◆ **Problem requirements**: At the line with "You are a GUI", start transcribing; stop after the last line of the data below. Keep it exact and leave pictures out.
START Available data
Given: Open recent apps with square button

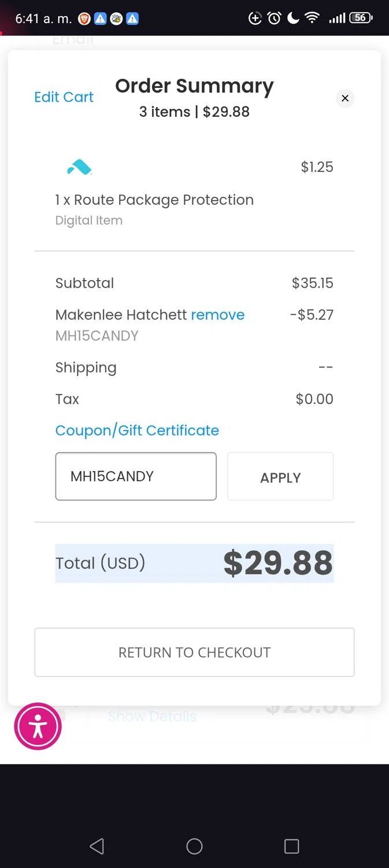Looking at the screenshot, I should click(291, 847).
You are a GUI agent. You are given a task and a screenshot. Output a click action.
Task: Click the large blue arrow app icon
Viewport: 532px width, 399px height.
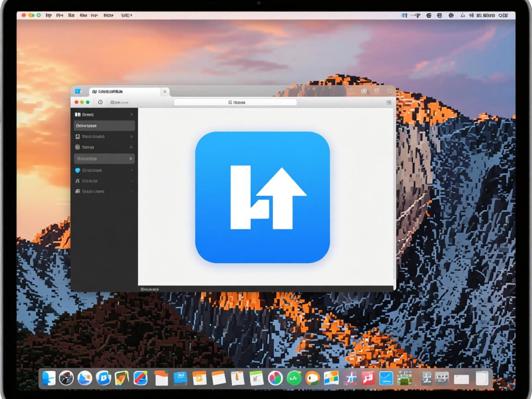[262, 197]
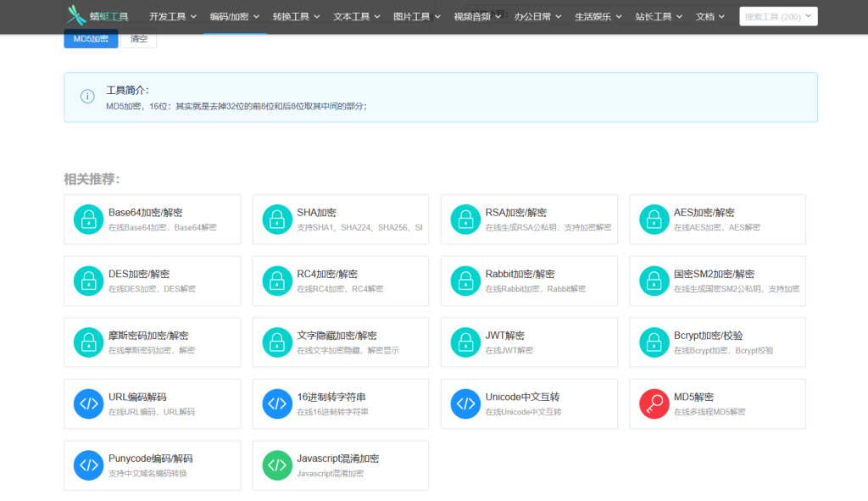This screenshot has width=868, height=501.
Task: Click the URL编码解码 code icon
Action: [x=88, y=404]
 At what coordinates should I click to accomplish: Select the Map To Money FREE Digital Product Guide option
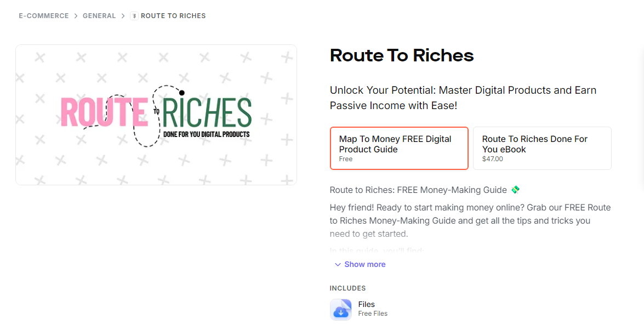click(x=399, y=148)
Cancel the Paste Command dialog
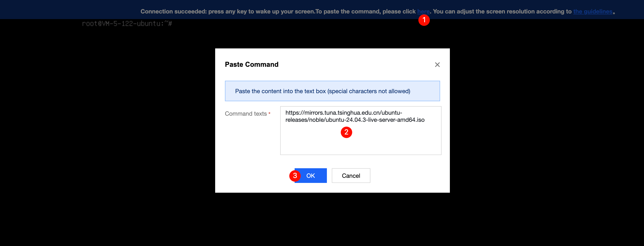This screenshot has height=246, width=644. (x=351, y=176)
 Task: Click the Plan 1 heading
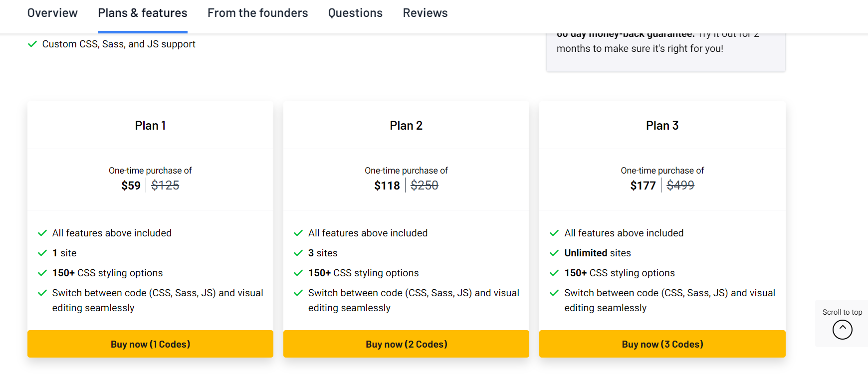point(150,126)
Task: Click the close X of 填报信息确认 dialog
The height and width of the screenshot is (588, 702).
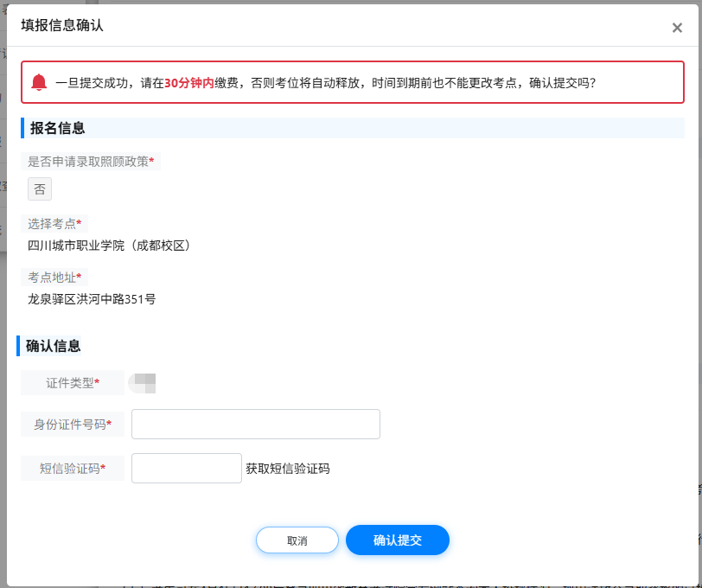Action: coord(677,28)
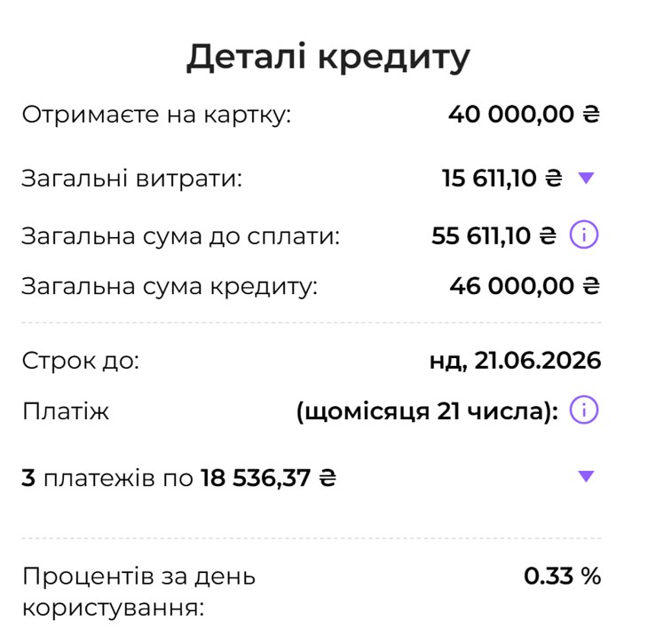648x644 pixels.
Task: Click the щомісяця 21 числа text
Action: (x=427, y=412)
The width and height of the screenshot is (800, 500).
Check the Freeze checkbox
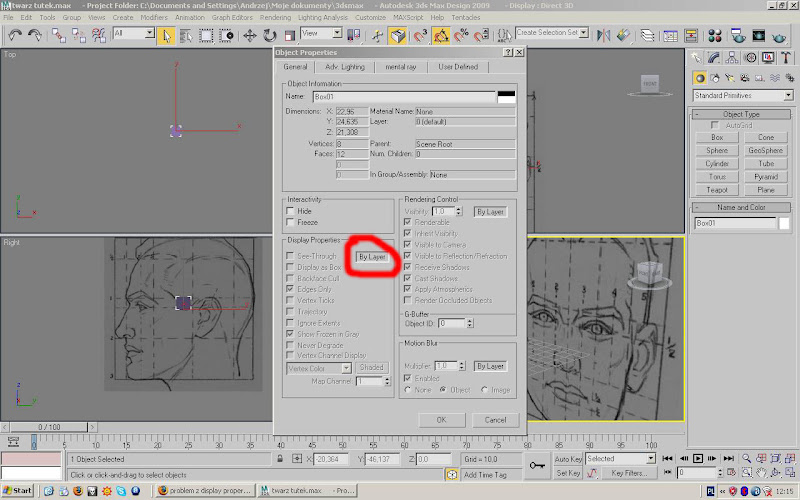(291, 222)
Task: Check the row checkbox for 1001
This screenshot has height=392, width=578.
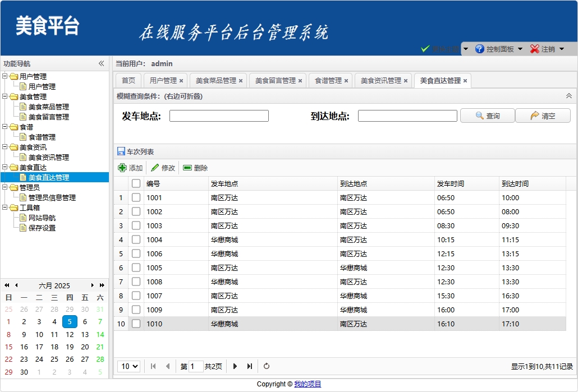Action: (136, 197)
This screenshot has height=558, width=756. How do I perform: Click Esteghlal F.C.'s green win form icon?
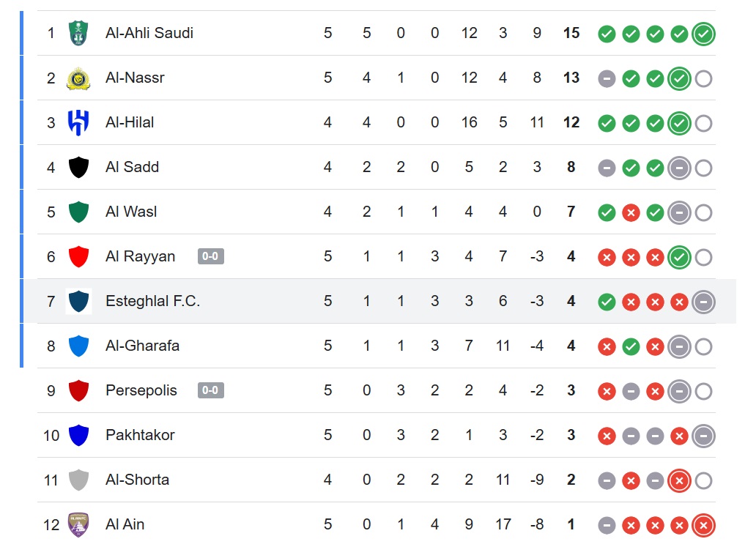coord(607,302)
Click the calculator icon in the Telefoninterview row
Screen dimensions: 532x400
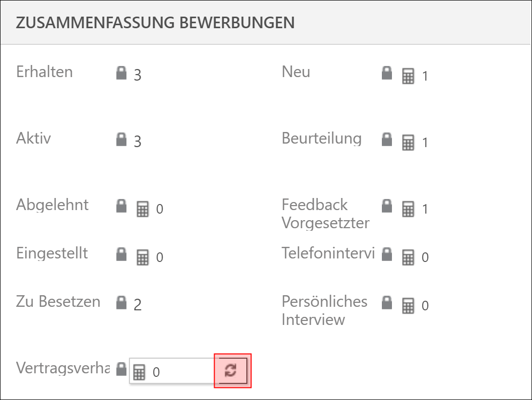[408, 257]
END Available data
◆ **Answer box**:
You are a GUI agent. You are given a task and a screenshot. Output a click action.
Task: Click the large blue arrow app icon
Viewport: 532px width, 399px height.
[262, 197]
This screenshot has width=868, height=501.
Task: Click the URL编码解码 code icon
Action: [x=88, y=404]
 At what coordinates should I click to accomplish: Select the Map To Money FREE Digital Product Guide option
click(x=399, y=148)
Cancel the Paste Command dialog
This screenshot has height=246, width=644. (x=351, y=176)
 Task: Click the Plan 1 heading
point(150,126)
Task: Click the close X of 填报信息确认 dialog
The height and width of the screenshot is (588, 702).
Action: coord(677,28)
648x644 pixels.
Task: Click the щомісяця 21 числа text
Action: (x=427, y=412)
The width and height of the screenshot is (800, 500).
Check the Freeze checkbox
(291, 222)
Task: Check the row checkbox for 1001
This screenshot has height=392, width=578.
Action: (136, 197)
This screenshot has height=558, width=756. How do I perform: Click Esteghlal F.C.'s green win form icon?
coord(607,302)
Click the calculator icon in the Telefoninterview row
Screen dimensions: 532x400
[408, 257]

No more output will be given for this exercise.